Окно «девятки» напротив открылось, и появилась рука. Рука держала какой-то предмет. Наверное, оружие.
В голове отца семейства царила пустота.
Можно, наверное, было сдать назад, сдать назад, сдать назад… и что-то такое потом… на огромной скорости… на скорости, превышающей все возможности… улететь…
Но его машина стояла на месте, жизнь катилась прочь, и ещё жизнь, и ещё, и ещё.
Двигатель работал ровно, будто не замечая, что мир начинает осыпаться кровавой скорлупой, а внутри скорлупы – ничего.
– Что там, пап? – спросил пацан и, отстегнувшись, полез к младшей сестре: посмотреть в окно на нечто интересное, заставившее их остановиться.
Старшая сестра тоже, подумав, склонилась туда же.
Вдруг откуда-то из растрескавшейся памяти отца семейства выплыла рыба – щекастая, усатая, нерусская рыба – она несла один последний шанс из миллиарда.

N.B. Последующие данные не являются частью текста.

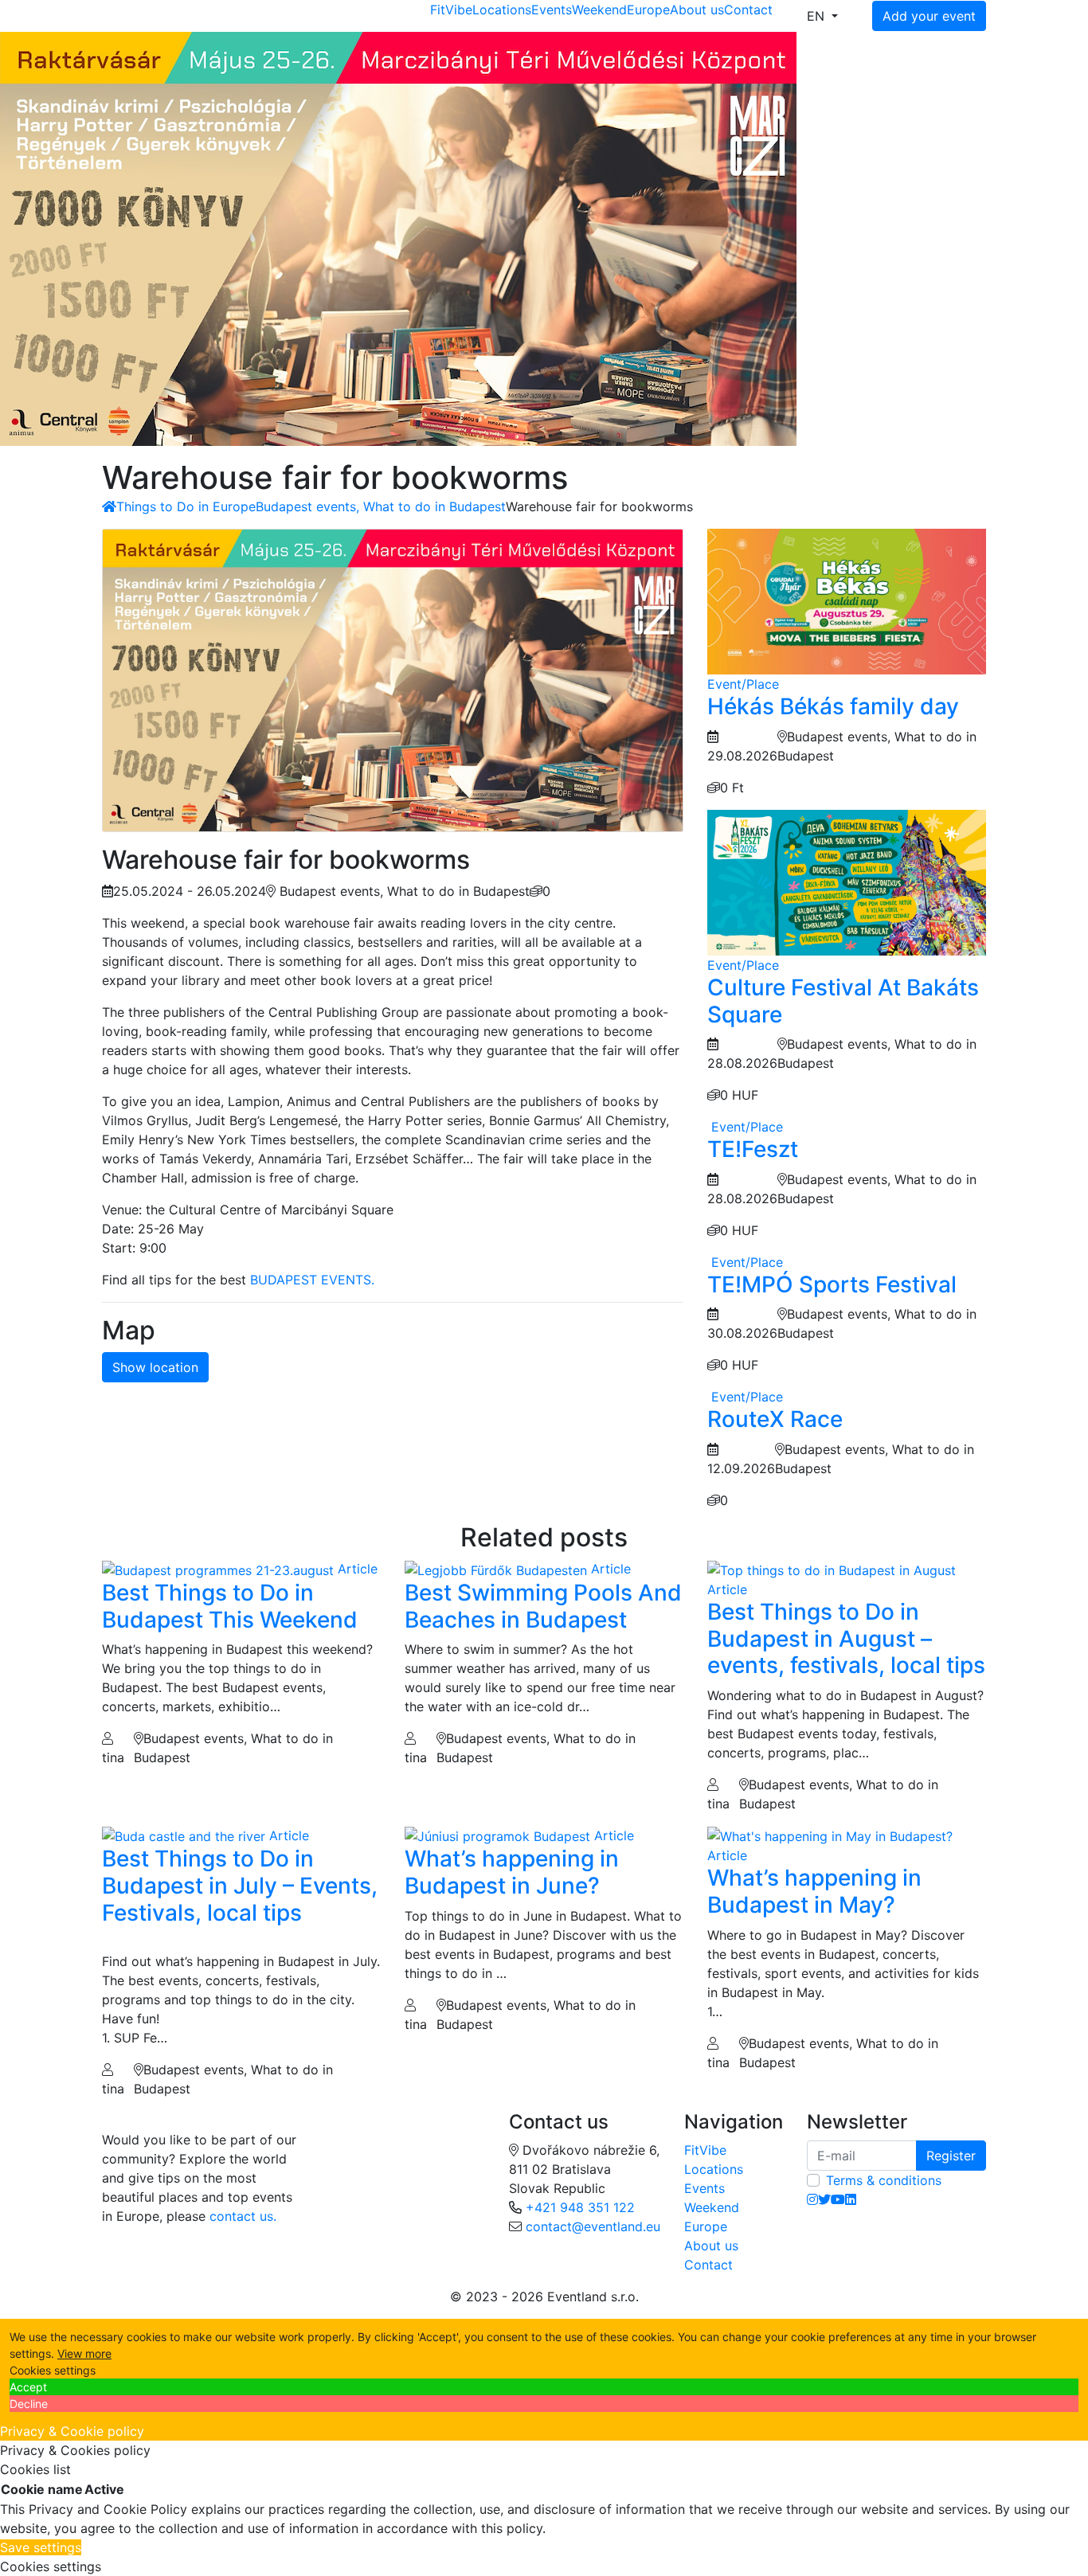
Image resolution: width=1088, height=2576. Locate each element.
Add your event (929, 16)
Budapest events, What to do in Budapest (381, 506)
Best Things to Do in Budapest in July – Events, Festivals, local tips (240, 1885)
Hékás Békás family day (833, 706)
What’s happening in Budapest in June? (512, 1872)
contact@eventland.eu (593, 2226)
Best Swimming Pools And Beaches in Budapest (543, 1606)
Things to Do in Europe (186, 506)
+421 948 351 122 (580, 2207)
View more (84, 2353)
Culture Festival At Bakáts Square (843, 1001)
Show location (155, 1367)
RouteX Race (775, 1419)
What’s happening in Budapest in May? (814, 1891)
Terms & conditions (883, 2180)
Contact (748, 10)
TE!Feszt (752, 1149)
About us (697, 10)
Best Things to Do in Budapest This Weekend (230, 1606)
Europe (648, 10)
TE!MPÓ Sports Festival (832, 1284)
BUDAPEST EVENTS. (312, 1280)
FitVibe (451, 10)
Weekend (599, 10)
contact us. (242, 2216)
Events (551, 10)
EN (817, 16)
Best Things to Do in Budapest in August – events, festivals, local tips (846, 1638)
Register (951, 2156)
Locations (501, 10)
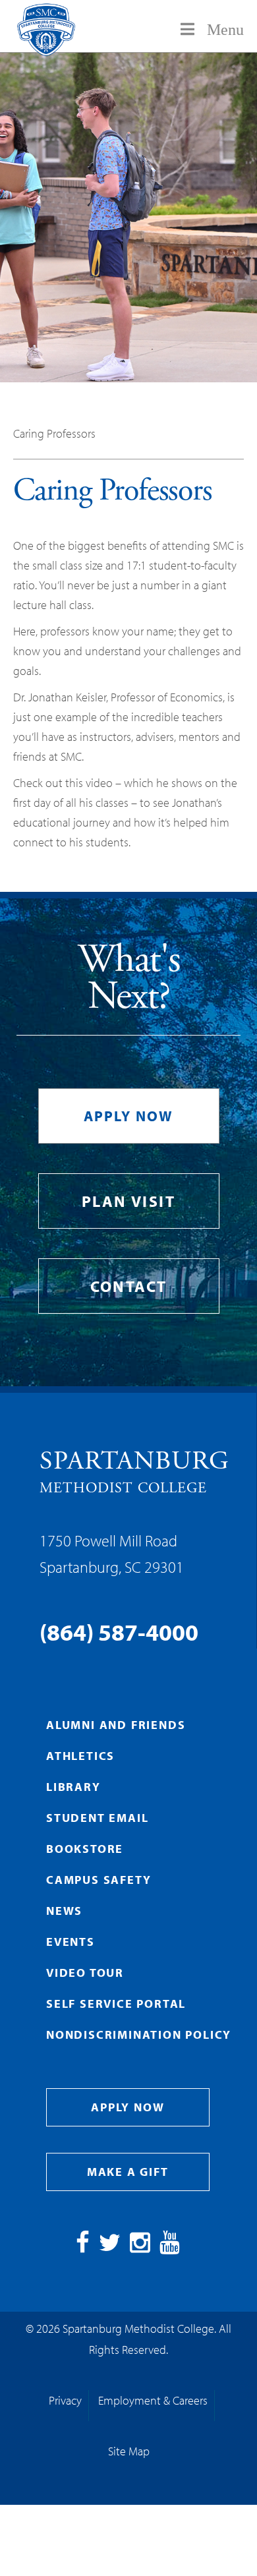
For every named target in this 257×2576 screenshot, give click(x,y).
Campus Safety (98, 1879)
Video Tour (85, 1972)
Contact (128, 1286)
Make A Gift (128, 2171)
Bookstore (84, 1848)
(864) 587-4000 (119, 1631)
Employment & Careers (153, 2400)
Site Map (129, 2451)
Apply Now (129, 1116)
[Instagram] (140, 2246)
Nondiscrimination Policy (138, 2034)
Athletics (80, 1755)
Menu (225, 29)
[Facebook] (83, 2246)
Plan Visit (128, 1201)
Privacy (65, 2400)
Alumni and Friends (115, 1724)
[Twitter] (110, 2246)
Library (73, 1786)
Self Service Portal (116, 2003)
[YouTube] (169, 2246)
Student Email (97, 1817)
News (64, 1910)
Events (70, 1941)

Отец семейства левой рукой заблокировал двери машины, а правой, негнущимися пальцами, ткнул в потолок, наугад ища лампочку внутреннего освещения, – и тут же попал.
В машине вспыхнул свет.
Из «девятки» можно было увидеть три детских лица, прижавшихся к стеклу заднего левого окна.
Это продолжалось пять секунд.
Нервные клетки гибли в телах родителей с немыслимой скоростью.

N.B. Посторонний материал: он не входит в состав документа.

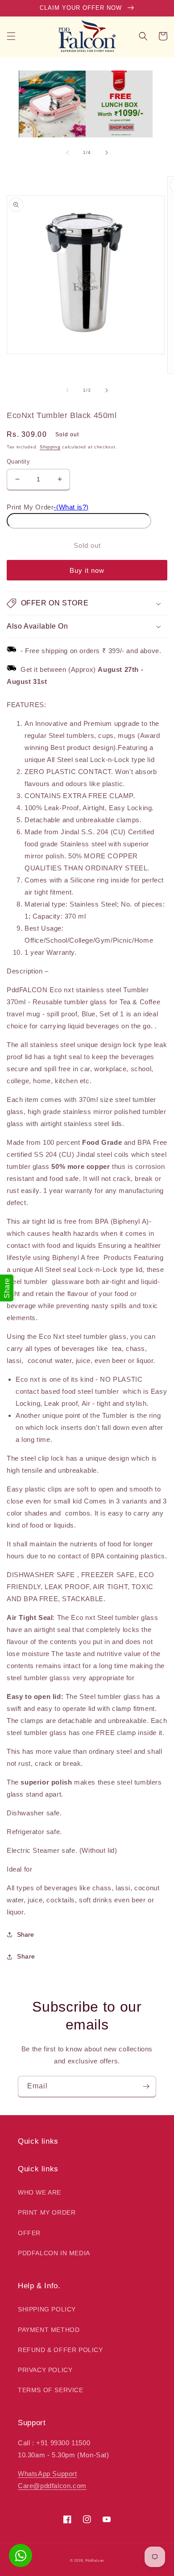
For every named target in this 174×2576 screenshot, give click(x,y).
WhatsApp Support (47, 2473)
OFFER (29, 2232)
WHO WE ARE (39, 2192)
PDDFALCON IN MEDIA (54, 2253)
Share (25, 1934)
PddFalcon (94, 2560)
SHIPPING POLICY (47, 2309)
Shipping (50, 446)
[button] (11, 36)
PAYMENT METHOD (48, 2329)
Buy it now (87, 570)
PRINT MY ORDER (46, 2212)
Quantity (18, 461)
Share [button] (26, 1956)
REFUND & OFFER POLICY (60, 2349)
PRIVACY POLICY (45, 2369)
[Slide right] (106, 152)
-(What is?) (71, 507)
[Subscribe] (146, 2086)
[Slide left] (67, 152)
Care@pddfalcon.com (52, 2485)
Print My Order (30, 507)
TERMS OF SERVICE (50, 2390)
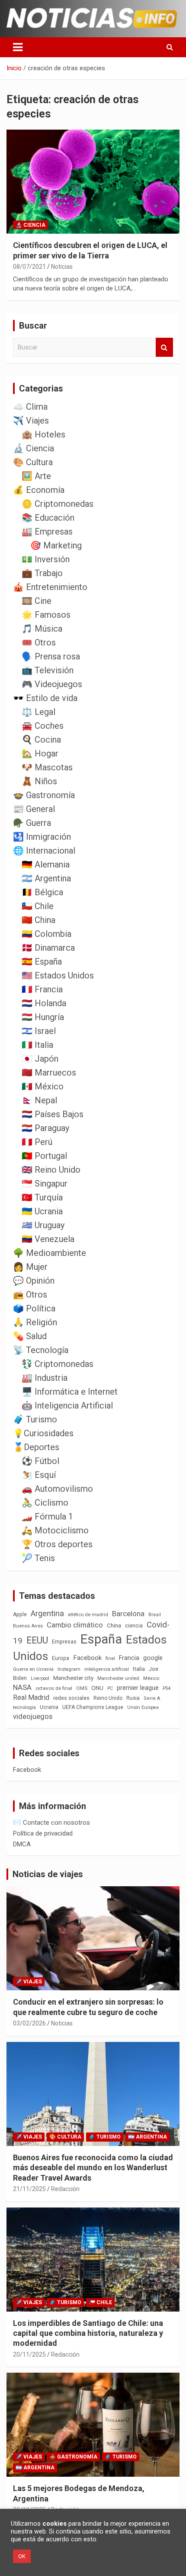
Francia (129, 1657)
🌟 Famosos (46, 615)
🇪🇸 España (42, 961)
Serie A (152, 1698)
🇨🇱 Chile (38, 906)
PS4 (166, 1688)
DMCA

«Девятка», стоявшая сбоку, взревела и, взвизгнув, рванула прочь.
Оставалась машина впереди.
Ещё пять секунд, и она, с места резко взяв, промчалась полсотни метров, следом, притормозив, в несколько стремительных приёмов, развернулась и улетела вслед за другой «девяткой».
На прощанье водитель этой машины пару раз успел щёлкнуть дальним светом, словно дал три резкие беззвучные ноты: ми, ми-диез, ми. «Пока, дурачок. Рули дальше».

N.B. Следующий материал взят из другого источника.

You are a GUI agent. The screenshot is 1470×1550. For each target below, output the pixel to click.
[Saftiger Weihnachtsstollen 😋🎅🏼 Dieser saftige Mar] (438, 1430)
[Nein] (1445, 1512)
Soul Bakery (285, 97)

…в салоне по-прежнему горел свет, освещая всю семью.
По лицу жены текли слёзы – при этом даже дыхание её оставалось ровным.
Трубач куда-то пропал, спрятался, перестал играть.
– Папа, хорошо, что ты им никого не отдал! – вдруг внятно, почти спокойным, только очень высоким голосом, безупречно выговаривая слова, сказала самая младшая.
Щенок, встав на задние лапы, высунулся в салон и вертел головой, тыкаясь в детские головы, облизывая им уши, затылки, щёки.
Утром выхожу к реке и трогаю воду, совсем чуть-чуть прикасаясь к ней, двумя пальцами, иногда тремя: щепотью.
Мало кто на земле чувствует себя так же хорошо, как я.
Просыпаюсь и думаю: как же мне хорошо. Засыпаю и думаю: хорошо.
Не спрашиваю отчего.
Не прошу ничего нового. Тихо прошу: оставь всё как есть хотя бы ещё немного.
Не ломай ничего, Господи. Даже не дыши.
На том берегу стоят деревья, каждое утро одни и те же.
Можно было бы сменить реку, сменить деревья – всего несколько движений: качнул воду, и отражение сломалось.